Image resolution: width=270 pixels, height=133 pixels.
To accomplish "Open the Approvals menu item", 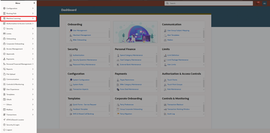I will (x=18, y=54).
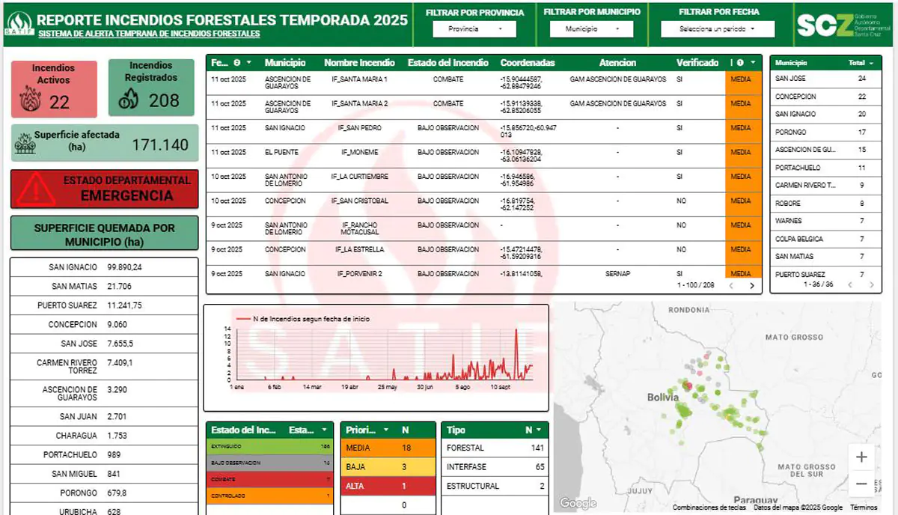The height and width of the screenshot is (515, 898).
Task: Zoom out on the map
Action: (861, 484)
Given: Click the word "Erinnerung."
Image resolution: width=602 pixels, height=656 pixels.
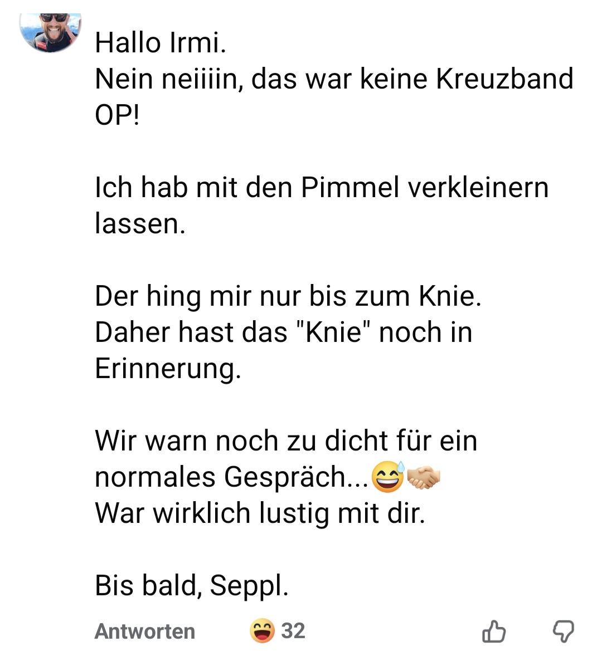Looking at the screenshot, I should [x=168, y=369].
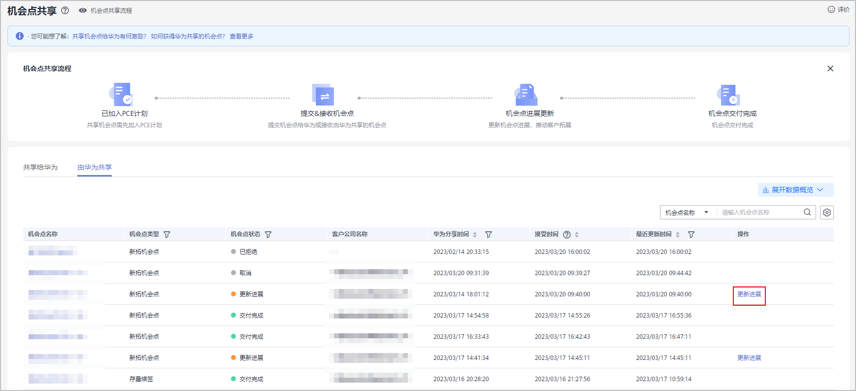This screenshot has width=856, height=391.
Task: Sort the 最近更新时间 column
Action: click(678, 235)
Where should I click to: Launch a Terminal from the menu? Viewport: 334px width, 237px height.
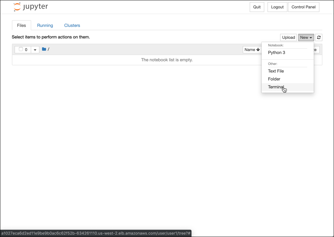coord(276,87)
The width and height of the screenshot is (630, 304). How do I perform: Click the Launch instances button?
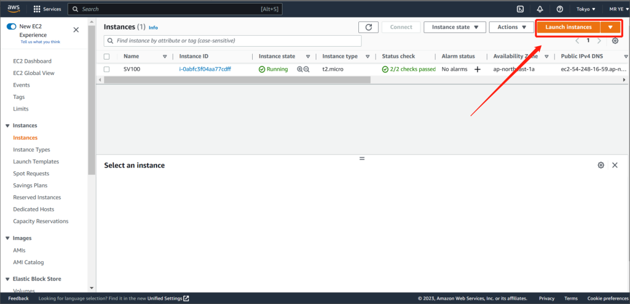(x=568, y=27)
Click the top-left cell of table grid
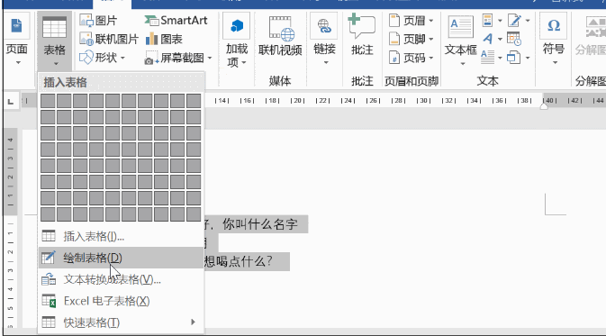The height and width of the screenshot is (336, 606). (x=48, y=101)
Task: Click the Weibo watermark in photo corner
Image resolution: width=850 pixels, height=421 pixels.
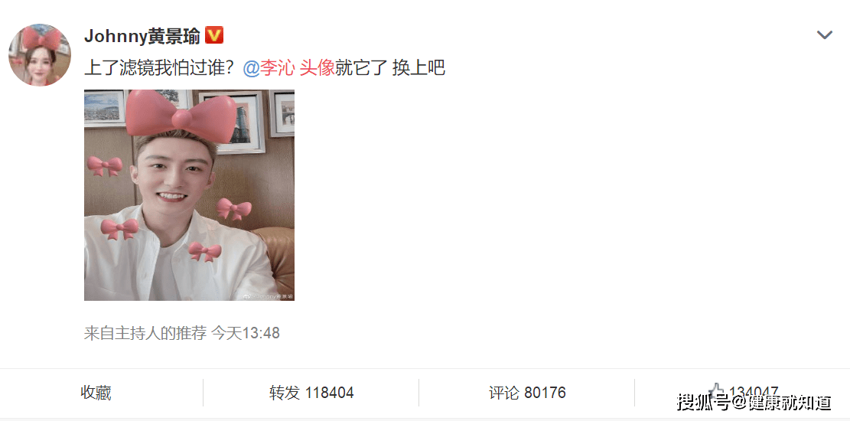Action: [x=268, y=297]
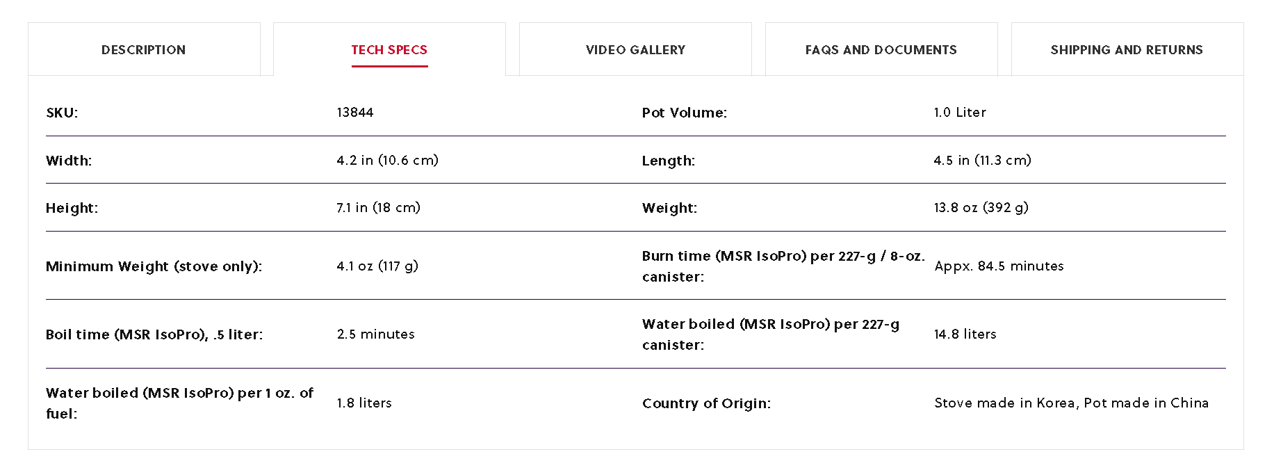Select the Tech Specs tab
The image size is (1274, 468).
(x=389, y=50)
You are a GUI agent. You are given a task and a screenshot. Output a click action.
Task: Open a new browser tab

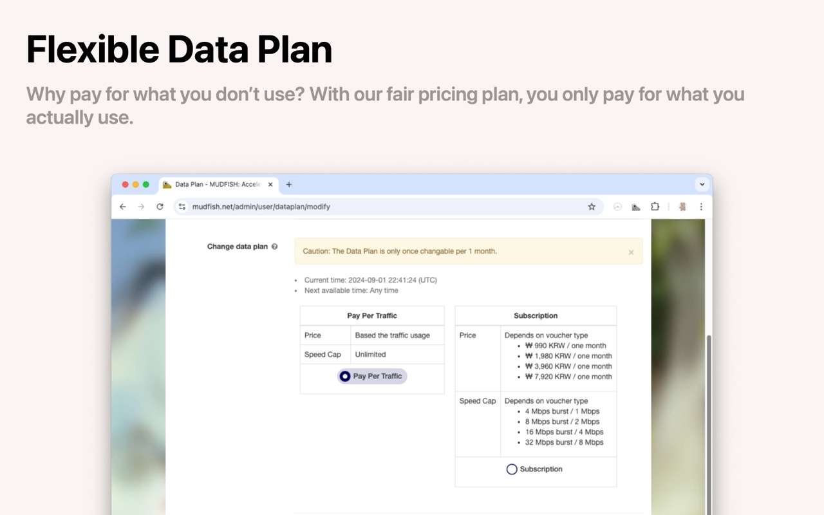289,184
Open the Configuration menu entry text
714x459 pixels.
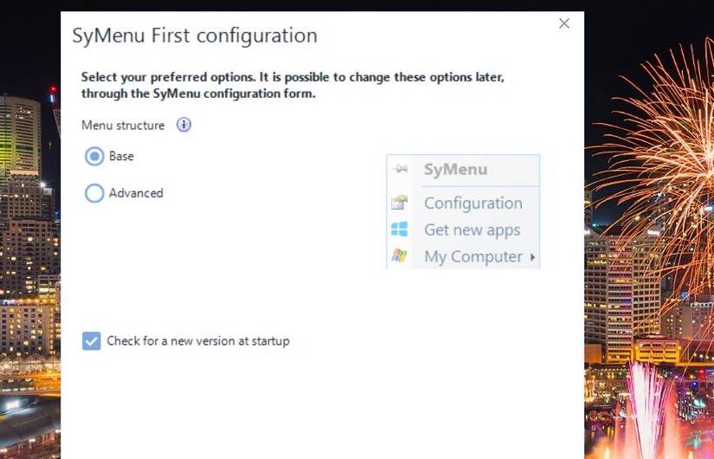point(473,204)
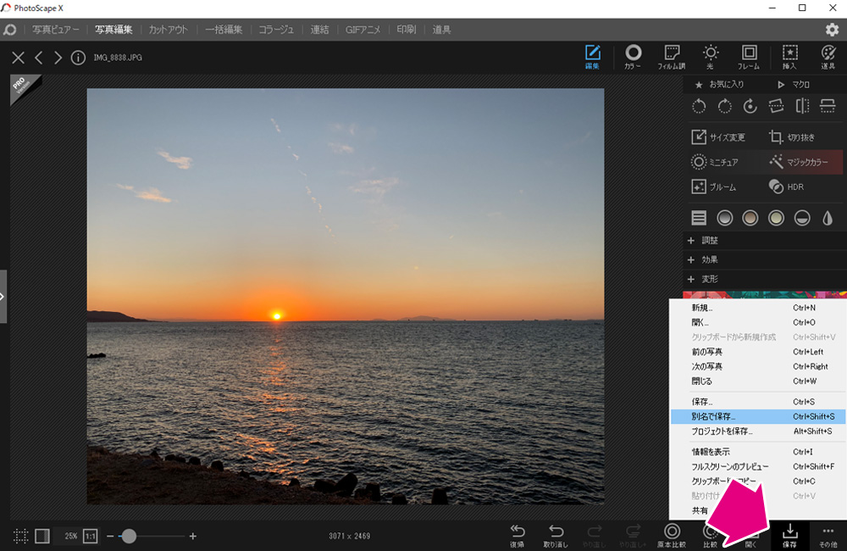Toggle the split view icon beside zoom percent
Screen dimensions: 847x551
[x=42, y=536]
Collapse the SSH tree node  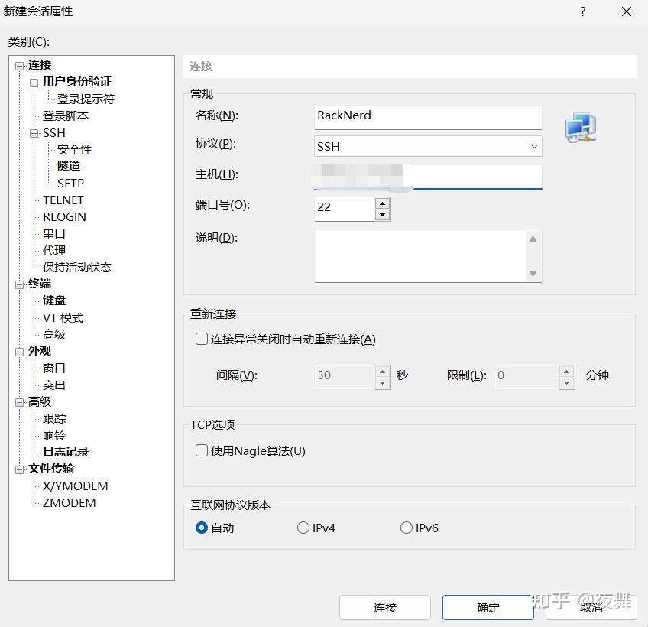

*The problem:*
Which lines run from the one containing "Task: Open a new browser tab" through the last line of the entries above? Output them exactly, both ends included, with no pictures.

*Response box:*
Task: Open a new browser tab

289,184
Open the Configuration menu entry text
714x459 pixels.
point(473,204)
Toggle the split view icon beside zoom percent
Screen dimensions: 847x551
[x=42, y=536]
Collapse the SSH tree node  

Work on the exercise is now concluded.